#' Find nest locations from GPS data
#'
#' \code{find_nests} finds nest locations from GPS data based on patterns of
#' location revisitation
#' @details Data passed to the argument \code{gps_data} needs to be split in
#' individual-years labelled each as a separate \code{burst}. We recommend
#' dividing the data so that seasonal nesting activities are contained within
#' single bursts. Cutting data at a day that is not likely to overlap with
#' nesting is best.
#'
#' Data must include the following columns: a burst identifier (\code{burst}),
#' date-time (\code{date}), and long/lat coordinates (\code{long}, \code{lat}).
#'
#' Patterns of revisitation to repeatedly visited locations are used to
#' identify potential nesting locations. Due to both movement and GPS error,
#' recorded points around recurrently visited locations are expected to be
#' scattered around the true revisited location. To account for this
#' scattering, the user defines a \code{buffer} value which will be used
#' to group points falling within a buffer distance from each other.

▶ **Short problem 1**:
According to the find_nests documentation, which columns must the GPS data include?

Part of a data file:
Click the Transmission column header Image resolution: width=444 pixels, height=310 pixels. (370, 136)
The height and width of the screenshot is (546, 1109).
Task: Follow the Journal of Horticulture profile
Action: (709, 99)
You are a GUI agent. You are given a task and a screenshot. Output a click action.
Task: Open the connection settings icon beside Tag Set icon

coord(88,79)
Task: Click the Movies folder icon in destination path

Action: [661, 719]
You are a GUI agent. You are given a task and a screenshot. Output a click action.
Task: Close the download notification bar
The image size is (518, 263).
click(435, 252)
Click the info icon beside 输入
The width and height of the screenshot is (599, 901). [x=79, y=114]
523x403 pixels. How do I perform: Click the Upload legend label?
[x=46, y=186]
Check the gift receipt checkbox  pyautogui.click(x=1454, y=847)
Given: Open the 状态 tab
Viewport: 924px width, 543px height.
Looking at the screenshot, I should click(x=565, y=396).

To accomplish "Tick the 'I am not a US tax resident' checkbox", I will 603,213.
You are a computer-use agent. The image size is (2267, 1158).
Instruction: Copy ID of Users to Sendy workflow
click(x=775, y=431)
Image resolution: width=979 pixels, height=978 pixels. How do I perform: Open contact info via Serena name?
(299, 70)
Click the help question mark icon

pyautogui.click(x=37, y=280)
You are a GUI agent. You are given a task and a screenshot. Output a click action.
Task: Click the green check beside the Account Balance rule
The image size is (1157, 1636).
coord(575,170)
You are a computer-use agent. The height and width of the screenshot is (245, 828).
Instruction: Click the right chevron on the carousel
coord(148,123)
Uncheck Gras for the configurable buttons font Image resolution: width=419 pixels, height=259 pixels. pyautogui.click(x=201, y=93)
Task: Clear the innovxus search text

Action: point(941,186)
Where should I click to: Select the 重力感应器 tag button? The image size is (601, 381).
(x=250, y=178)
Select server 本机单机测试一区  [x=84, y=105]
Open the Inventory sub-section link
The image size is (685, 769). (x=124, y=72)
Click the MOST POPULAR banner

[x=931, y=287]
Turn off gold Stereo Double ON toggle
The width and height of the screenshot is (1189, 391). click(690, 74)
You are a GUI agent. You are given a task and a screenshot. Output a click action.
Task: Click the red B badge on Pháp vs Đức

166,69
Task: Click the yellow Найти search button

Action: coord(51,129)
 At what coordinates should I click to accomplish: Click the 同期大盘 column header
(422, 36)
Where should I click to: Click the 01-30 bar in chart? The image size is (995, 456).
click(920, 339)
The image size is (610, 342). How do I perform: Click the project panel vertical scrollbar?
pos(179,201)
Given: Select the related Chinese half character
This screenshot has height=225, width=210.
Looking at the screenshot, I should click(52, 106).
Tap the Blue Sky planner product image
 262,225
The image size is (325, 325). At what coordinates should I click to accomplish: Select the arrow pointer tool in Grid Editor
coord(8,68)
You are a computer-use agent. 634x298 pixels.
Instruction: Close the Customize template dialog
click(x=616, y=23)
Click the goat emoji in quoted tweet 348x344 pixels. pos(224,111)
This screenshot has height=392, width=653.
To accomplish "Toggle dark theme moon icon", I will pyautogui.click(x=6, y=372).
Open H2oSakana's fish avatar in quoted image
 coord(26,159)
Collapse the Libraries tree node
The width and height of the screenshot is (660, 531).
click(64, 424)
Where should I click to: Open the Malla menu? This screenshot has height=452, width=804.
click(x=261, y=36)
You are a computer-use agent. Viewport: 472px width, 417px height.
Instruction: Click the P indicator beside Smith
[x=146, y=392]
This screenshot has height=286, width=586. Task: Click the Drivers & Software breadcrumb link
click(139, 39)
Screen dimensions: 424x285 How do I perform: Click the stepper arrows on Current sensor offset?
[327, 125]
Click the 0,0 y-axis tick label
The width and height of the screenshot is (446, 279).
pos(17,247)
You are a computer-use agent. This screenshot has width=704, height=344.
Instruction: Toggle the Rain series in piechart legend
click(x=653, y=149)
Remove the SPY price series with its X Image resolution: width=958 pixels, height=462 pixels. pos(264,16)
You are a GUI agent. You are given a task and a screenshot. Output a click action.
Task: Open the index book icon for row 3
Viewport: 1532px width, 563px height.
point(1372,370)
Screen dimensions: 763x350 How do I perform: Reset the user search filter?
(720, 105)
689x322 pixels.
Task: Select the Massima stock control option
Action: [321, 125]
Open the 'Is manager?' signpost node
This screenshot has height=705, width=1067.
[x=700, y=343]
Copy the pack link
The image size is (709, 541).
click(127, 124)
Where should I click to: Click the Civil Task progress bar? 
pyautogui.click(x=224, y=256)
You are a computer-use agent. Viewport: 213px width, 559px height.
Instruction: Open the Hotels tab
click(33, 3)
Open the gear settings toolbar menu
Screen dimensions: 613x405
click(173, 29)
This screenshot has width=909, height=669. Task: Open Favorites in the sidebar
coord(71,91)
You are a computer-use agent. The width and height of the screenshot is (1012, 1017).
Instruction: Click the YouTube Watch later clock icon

▶ **Short problem 2**:
Set down the records word for word, beginning at their first line and stopping after the line that contains "I will 603,213.".

▶ **Correct output 1**:
A burst identifier (burst), date-time (date), and long/lat coordinates (long, lat).

▶ **Correct output 2**:
Click the Transmission column header Image resolution: width=444 pixels, height=310 pixels. (370, 136)
The height and width of the screenshot is (546, 1109).
Task: Follow the Journal of Horticulture profile
Action: (709, 99)
You are a GUI agent. You are given a task and a screenshot. Output a click action.
Task: Open the connection settings icon beside Tag Set icon

coord(88,79)
Task: Click the Movies folder icon in destination path

Action: [661, 719]
You are a GUI agent. You are given a task and a screenshot. Output a click action.
Task: Close the download notification bar
The image size is (518, 263).
click(435, 252)
Click the info icon beside 输入
The width and height of the screenshot is (599, 901). [x=79, y=114]
523x403 pixels. How do I perform: Click the Upload legend label?
[x=46, y=186]
Check the gift receipt checkbox  pyautogui.click(x=1454, y=847)
Given: Open the 状态 tab
Viewport: 924px width, 543px height.
Looking at the screenshot, I should click(x=565, y=396).

To accomplish "Tick the 'I am not a US tax resident' checkbox", I will 603,213.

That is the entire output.